Hacer que el aprendizaje sea natural
La solución a esto es cerrar la brecha entre nuestros entornos de aprendizaje primario y secundario. Deberíamos tratar de hacer que el aprendizaje sea tan evolutivamente natural o familiar como podamos. Solo podemos hacer esto de dos maneras: o hacemos que el primario sea más secundario, o hacemos que el secundario sea más primario.
Para el primero, un niño (o cualquier alumno) debe desaprender o al menos inhibir esas tendencias de conocimiento “populares” que todos tenemos. A medida que los temas que aprendemos se abstraen más de nuestros encuentros con el mundo cotidiano, surge un conflicto entre nuestros “sistemas populares” y el “aprendizaje secundario”. En términos prácticos, esto significa que tenemos que aprender a ignorar la parte primaria del conocimiento de nuestras mentes. Tenemos que centrarnos en la nueva tarea educativa que tenemos entre manos. Como escribe Geary, “La investigación educativa respalda la importancia del control inhibitorio para el aprendizaje en la escuela”. Debemos ejercitarnos para mejorar el “enfoque atencional y la capacidad de inhibir que la información irrelevante ingrese a la memoria de trabajo”. En resumen, debemos aprender a prestar atención y no dejar que nuestra mente divague por su camino natural y primario de aprendizaje.
Para esto último, debemos tratar de hacer que el aprendizaje secundario sea lo más relevante posible para la primaria.
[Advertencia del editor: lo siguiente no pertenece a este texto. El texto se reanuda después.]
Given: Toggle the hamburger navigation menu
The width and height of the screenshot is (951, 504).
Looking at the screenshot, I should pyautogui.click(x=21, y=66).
En otras palabras, las primeras etapas de una tarea de aprendizaje abstracto (como descifrar letras) deben relacionarse con el conocimiento práctico y cotidiano del alumno. Un ejemplo que da Geary es la lectura. Un niño que lee un libro ilustrado con sus padres está combinando el aprendizaje primario de representación pictórica (p. ej., un perro) y el aprendizaje secundario de palabras escritas y estructura de oraciones (p. ej., cuando el padre lee, “El perro está ayudando en la granja .”). Puede ser obvio, pero si se relaciona con una nueva tarea de aprendizaje, habilidad o conocimiento, es mucho más fácil de aprender.
Aprendiendo a aprender
A veces olvidamos lo “antinatural” que es el aprendizaje secundario. No existe un imperativo biológico o evolutivo para hacer matemáticas, leer y escribir, dibujar esquemas, trazar las estrellas o usar la notación musical. Para hacerlo, a veces cooptaremos y reutilizaremos los sistemas neurológicos existentes (como con la escritura). En otras ocasiones, debemos inventar nuevos caminos y desarrollar nuevas habilidades por completo. La capacidad de escribir, leer y, por lo tanto, aprender de la gente hace siglos y a miles de kilómetros de distancia sin duda ha transformado el mundo. Pero, a menudo, no somos capaces de apreciar lo diferente que es este tipo de aprendizaje de nuestra posición natural de partida.
El problema es que la mayoría de nosotros simplemente no recuerda haber aprendido a aprender. A menudo ocurría justo en medio de esa peculiar neblina infantil, antes de que se asentaran nuestros recuerdos a largo plazo. Como tal, asumimos que todos deberían y pueden aprender como nosotros. Pero olvidamos las largas, duras y llorosas horas que tuvimos para adaptarnos a la educación. Y si alguna vez ha tratado de aprender una nueva habilidad, como la codificación o la animación, es posible que incluso necesite aprender a aprender de nuevo.